[WHAT TO DO]
1. Quote the Pioneertown passage word for word, between "If you're coming" and "the desert landscapes.", inclusive.
2. Using the Pioneertown passage, mark each statement yes or no and quote the passage's words that settle it: (a) The Pioneertown Motel was originally built for movie stars of the 1940s. (b) Guests eat breakfast in the motel's own dining room. (c) The road to Pioneertown has been designated a "scenic highway".

[SELECTED TEXT]

********************

If you're coming for a show at Pappy and Harriet's, the recently restored Pioneertown Motel is a great hotel with small rustic rooms that offer guests a serene getaway in the desert. Originally built for the biggest movie stars of the 1940s, the rooms have been restored to reflect the town's history, each with its own cowboy theme, including cow hides on the floor, raked ceilings, potted cactuses, and at night, it's lit with fairy lights. There are no shops, so breakfast is served at the nearest cafe – Frontier, or at revered brunch restaurant, La Copine Kitchen, in Yucca Valley – a 20-minute drive away.

The town attracts artists so you'll find unusual teepees and gardens or even houses behind the old facades further north on Mane Street. The locals have been attracted to the place for its solitude and the desert landscapes.

The road to Pioneertown has been designated a "scenic highway". It winds its way through craggy desert peaks topped with those famous yucca trees, which the neighbouring Joshua Tree National Park is renown for. Amazing sunrises and sunsets fill the desert skies.

But the main drawcard is Pappy and Harriet's, which used to serve as a cantina for the westerns filmed here.

********************

[STORED DATA]
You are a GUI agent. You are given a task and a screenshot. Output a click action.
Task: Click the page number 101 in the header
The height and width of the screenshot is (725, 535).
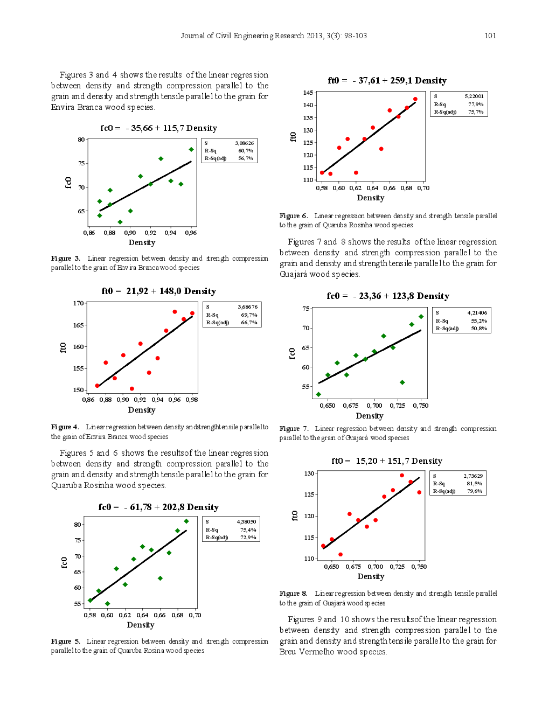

********************

[THE ANSWERS]
1.
If you're coming for a show at Pappy and Harriet's, the recently restored Pioneertown Motel is a great hotel with small rustic rooms that offer guests a serene getaway in the desert. Originally built for the biggest movie stars of the 1940s, the rooms have been restored to reflect the town's history, each with its own cowboy theme, including cow hides on the floor, raked ceilings, potted cactuses, and at night, it's lit with fairy lights. There are no shops, so breakfast is served at the nearest cafe – Frontier, or at revered brunch restaurant, La Copine Kitchen, in Yucca Valley – a 20-minute drive away.

The town attracts artists so you'll find unusual teepees and gardens or even houses behind the old facades further north on Mane Street. The locals have been attracted to the place for its solitude and the desert landscapes.

2.
(a) Yes: "Originally built for the biggest movie stars of the 1940s"
(b) No: "There are no shops, so breakfast is served at the nearest cafe – Frontier, or at revered brunch restaurant, La Copine Kitchen, in Yucca Valley"
(c) Yes: "The road to Pioneertown has been designated a "scenic highway"."